Your objective → Lines from the records below that contain the word "document" are to be copied out.

BEGIN Records to use

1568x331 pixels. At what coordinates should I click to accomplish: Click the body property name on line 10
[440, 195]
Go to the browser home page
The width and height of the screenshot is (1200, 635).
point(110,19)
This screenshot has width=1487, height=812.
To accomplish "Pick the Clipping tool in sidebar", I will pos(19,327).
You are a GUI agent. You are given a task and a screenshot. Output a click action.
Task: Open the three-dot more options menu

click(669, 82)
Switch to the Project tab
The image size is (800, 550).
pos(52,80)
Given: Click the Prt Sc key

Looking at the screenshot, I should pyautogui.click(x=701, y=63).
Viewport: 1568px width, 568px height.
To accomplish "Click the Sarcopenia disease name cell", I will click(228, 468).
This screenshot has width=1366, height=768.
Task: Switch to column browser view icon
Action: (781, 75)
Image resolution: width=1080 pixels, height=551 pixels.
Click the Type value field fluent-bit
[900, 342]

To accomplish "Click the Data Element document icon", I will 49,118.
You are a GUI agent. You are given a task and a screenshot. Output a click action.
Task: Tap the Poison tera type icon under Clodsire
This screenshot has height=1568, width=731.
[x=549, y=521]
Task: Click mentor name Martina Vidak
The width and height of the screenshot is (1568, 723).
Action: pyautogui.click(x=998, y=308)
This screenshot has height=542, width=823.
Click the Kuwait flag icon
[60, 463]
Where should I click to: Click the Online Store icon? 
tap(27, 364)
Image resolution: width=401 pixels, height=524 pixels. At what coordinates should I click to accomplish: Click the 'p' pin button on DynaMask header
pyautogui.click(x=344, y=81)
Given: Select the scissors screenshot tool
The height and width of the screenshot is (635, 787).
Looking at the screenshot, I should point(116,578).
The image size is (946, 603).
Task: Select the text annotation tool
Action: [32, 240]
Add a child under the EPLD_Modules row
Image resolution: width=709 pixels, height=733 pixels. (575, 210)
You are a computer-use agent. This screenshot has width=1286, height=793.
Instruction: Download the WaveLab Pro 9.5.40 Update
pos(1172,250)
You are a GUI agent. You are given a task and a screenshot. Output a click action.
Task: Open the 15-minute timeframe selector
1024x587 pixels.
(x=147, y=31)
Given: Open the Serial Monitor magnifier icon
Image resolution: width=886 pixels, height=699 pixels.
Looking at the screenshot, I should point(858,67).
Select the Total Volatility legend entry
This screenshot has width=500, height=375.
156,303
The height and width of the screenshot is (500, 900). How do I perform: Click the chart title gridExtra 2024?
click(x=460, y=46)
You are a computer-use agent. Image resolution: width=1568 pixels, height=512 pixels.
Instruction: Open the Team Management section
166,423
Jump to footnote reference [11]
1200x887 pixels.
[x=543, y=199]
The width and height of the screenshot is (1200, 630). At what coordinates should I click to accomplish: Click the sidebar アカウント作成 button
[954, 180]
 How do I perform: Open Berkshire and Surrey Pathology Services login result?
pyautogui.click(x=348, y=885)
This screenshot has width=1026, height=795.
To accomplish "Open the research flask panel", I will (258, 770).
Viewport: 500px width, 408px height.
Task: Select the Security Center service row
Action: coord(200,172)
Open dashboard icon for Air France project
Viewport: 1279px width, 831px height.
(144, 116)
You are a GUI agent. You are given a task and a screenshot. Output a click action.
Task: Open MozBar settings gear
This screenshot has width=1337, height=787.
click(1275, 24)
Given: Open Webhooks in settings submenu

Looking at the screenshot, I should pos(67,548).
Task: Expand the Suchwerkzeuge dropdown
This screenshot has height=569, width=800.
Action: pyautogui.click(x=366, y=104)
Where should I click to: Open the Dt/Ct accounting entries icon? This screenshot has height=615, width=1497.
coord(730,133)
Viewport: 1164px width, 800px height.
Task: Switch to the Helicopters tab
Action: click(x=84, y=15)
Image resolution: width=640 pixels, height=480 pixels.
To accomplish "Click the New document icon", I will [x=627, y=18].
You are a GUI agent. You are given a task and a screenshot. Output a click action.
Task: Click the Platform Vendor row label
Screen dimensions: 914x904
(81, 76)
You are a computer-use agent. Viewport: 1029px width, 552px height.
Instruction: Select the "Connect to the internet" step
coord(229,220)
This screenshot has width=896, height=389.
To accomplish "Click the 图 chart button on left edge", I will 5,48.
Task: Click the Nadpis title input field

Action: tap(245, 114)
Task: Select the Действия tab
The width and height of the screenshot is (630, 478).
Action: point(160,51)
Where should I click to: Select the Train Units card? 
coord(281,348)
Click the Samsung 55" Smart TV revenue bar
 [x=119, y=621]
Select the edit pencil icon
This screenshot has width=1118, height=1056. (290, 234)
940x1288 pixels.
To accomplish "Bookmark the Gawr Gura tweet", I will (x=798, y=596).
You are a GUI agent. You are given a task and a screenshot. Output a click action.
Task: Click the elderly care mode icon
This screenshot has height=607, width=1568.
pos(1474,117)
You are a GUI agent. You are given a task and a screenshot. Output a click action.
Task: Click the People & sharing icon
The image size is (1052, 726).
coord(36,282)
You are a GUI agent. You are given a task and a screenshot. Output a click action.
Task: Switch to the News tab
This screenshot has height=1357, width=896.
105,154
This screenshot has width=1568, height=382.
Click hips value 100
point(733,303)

END Records to use

Task solution →
To accomplish "Click the Data Element document icon", I will 49,118.
To accomplish "Click the New document icon", I will [x=627, y=18].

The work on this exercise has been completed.